9320 Priority Way West Drive, Indianapolis, Indiana 46240
(Address of principal executive offices)  (Zip Code)

Registrant’s telephone number, including area code:  (317) 569-8234

Check the appropriate box below if the Form 8-K filing is intended to simultaneously satisfy the filing obligation of the registrant under any of the following provisions (see General Instruction A.2. below):
 
o
Written communications pursuant to Rule 425 under the Securities Act (17 CFR 230.425)

o
Soliciting material pursuant to Rule 14a-12 under the Exchange Act (17 CFR 240.14a-12)

o
Pre-commencement communications pursuant to Rule 14d-2(b) under the Exchange Act (17 CFR 240.14d-2(b))

o
Pre-commencement communications pursuant to Rule 13e-4(c) under the Exchange Act (17 CFR 240.13e-4(c))



 
 

 
 
Item 5.02
Departure of Directors or Certain Officers; Election of Directors; Appointment of Certain Officers; Compensatory Arrangements of Certain Officers.
 
Marvin R. Richardson, President & CEO and a director of Arcadia Resources, Inc. (the “Company”), resigned as President & CEO and a director of the Company effective March 16, 2012 to accept employment with Medication Adherence Solutions, LLC (“MAS”).

On February 17, 2012, MAS purchased substantially all of the assets of the Company’s Pharmacy segment.  In connection with this transaction, the Company and MAS entered into a Management Services Agreement.  As reported on the Company’s Current Report on Form 8-K dated December 6, 2011, the Management Services Agreement automatically terminates when Mr.
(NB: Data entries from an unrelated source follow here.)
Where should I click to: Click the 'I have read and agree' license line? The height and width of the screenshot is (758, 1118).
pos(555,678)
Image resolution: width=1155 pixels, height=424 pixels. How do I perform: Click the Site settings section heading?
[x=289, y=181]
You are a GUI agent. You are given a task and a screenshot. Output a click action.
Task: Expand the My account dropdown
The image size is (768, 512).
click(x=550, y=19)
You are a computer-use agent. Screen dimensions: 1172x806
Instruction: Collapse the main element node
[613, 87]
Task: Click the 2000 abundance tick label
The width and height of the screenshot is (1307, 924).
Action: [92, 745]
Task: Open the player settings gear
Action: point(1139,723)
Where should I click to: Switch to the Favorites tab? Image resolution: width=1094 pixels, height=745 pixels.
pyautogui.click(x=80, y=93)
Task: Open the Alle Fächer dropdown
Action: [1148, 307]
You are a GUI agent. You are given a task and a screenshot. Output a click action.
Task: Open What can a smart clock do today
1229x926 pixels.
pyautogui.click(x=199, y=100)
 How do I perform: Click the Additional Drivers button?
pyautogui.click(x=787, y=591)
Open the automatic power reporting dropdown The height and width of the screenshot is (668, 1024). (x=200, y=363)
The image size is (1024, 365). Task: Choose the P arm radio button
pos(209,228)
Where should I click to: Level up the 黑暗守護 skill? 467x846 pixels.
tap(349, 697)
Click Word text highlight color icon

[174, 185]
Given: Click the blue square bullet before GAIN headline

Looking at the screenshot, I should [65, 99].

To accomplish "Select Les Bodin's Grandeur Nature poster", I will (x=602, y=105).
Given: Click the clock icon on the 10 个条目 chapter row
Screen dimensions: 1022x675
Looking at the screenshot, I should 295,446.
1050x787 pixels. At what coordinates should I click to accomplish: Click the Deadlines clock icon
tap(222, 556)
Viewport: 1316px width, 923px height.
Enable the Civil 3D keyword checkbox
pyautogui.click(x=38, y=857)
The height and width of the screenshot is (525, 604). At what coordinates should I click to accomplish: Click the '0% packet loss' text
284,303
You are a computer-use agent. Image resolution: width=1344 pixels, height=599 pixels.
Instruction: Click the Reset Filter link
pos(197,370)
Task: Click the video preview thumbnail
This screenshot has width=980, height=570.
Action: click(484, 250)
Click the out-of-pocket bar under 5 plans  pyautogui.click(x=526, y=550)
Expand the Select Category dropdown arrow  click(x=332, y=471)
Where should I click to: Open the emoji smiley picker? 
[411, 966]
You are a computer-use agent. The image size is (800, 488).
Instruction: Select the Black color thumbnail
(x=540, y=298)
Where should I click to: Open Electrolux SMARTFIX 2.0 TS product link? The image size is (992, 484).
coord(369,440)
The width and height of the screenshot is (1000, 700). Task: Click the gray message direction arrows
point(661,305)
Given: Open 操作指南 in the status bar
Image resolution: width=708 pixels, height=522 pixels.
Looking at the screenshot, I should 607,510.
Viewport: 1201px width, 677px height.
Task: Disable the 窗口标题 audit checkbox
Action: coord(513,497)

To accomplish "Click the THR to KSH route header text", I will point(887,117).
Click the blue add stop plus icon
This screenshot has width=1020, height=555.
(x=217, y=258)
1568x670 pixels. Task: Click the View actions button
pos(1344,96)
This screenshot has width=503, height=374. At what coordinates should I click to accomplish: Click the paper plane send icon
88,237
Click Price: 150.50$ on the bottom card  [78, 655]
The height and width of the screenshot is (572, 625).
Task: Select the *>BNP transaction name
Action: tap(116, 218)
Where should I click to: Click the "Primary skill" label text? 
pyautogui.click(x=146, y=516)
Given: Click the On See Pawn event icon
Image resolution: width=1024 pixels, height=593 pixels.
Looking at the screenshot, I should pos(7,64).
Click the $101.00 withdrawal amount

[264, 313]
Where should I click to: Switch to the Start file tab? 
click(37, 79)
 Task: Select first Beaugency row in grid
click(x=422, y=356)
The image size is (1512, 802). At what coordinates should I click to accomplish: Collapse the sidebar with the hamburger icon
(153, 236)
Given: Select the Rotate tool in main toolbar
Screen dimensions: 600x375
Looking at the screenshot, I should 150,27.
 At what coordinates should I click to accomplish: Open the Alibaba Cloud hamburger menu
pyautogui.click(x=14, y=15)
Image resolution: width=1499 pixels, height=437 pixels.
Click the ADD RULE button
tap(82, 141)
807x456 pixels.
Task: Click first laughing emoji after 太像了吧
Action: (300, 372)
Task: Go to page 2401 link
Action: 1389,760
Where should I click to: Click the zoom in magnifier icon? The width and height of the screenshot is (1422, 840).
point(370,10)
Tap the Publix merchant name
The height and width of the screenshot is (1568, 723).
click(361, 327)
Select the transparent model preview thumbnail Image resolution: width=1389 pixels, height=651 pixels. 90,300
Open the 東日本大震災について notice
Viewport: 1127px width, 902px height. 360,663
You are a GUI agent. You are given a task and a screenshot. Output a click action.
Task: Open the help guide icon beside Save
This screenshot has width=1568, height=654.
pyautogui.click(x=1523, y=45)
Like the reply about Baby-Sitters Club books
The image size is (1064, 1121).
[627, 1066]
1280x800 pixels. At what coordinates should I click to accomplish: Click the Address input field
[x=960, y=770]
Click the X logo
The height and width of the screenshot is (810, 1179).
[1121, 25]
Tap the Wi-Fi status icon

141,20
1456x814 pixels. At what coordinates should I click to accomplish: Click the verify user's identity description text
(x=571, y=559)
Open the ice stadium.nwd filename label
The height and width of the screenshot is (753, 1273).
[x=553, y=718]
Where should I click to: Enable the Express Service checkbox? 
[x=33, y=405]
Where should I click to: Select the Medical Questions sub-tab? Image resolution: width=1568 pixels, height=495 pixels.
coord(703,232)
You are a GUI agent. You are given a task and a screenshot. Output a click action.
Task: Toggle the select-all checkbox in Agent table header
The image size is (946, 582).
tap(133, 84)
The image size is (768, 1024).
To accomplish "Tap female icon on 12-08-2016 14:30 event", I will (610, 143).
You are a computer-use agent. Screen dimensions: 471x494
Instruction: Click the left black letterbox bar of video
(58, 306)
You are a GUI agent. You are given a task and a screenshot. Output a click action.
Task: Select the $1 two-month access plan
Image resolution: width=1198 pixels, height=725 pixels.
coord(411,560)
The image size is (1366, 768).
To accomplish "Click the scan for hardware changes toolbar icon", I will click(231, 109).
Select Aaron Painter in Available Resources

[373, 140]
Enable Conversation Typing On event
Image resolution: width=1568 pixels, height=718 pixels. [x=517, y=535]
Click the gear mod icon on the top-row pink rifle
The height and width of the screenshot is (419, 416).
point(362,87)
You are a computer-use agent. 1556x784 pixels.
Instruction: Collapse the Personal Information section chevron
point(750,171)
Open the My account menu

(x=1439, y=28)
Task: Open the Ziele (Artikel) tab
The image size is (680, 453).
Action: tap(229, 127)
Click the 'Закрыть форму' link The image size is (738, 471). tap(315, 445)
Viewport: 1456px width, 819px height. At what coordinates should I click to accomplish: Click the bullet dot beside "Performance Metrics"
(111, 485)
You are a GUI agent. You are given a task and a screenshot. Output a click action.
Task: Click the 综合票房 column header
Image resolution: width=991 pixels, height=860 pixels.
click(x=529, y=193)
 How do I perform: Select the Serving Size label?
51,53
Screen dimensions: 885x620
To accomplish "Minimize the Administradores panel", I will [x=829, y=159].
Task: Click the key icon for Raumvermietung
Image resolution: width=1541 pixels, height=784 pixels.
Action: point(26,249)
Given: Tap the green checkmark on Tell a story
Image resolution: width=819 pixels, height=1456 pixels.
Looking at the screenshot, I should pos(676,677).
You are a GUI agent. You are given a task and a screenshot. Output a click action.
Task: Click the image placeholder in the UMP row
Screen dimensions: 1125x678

Richardson is no longer employed by the Company and he becomes employed by MAS.  Mr. Richardson’s resignation from the Company and employment by MAS resulted in a termination of the Management Services Agreement.

The Company’s Board of Directors has determined not to fill the position of President & CEO at this time.  Steven L. Zeller, Chief Operating Officer and General Counsel, and Matthew R. Middendorf, Chief Financial Officer, Treasurer and Secretary, will jointly manage the Company effective immediately.

The Board of Directors has elected Mr. Zeller and Mr. Middendorf to the Company’s Board of Directors effective immediately.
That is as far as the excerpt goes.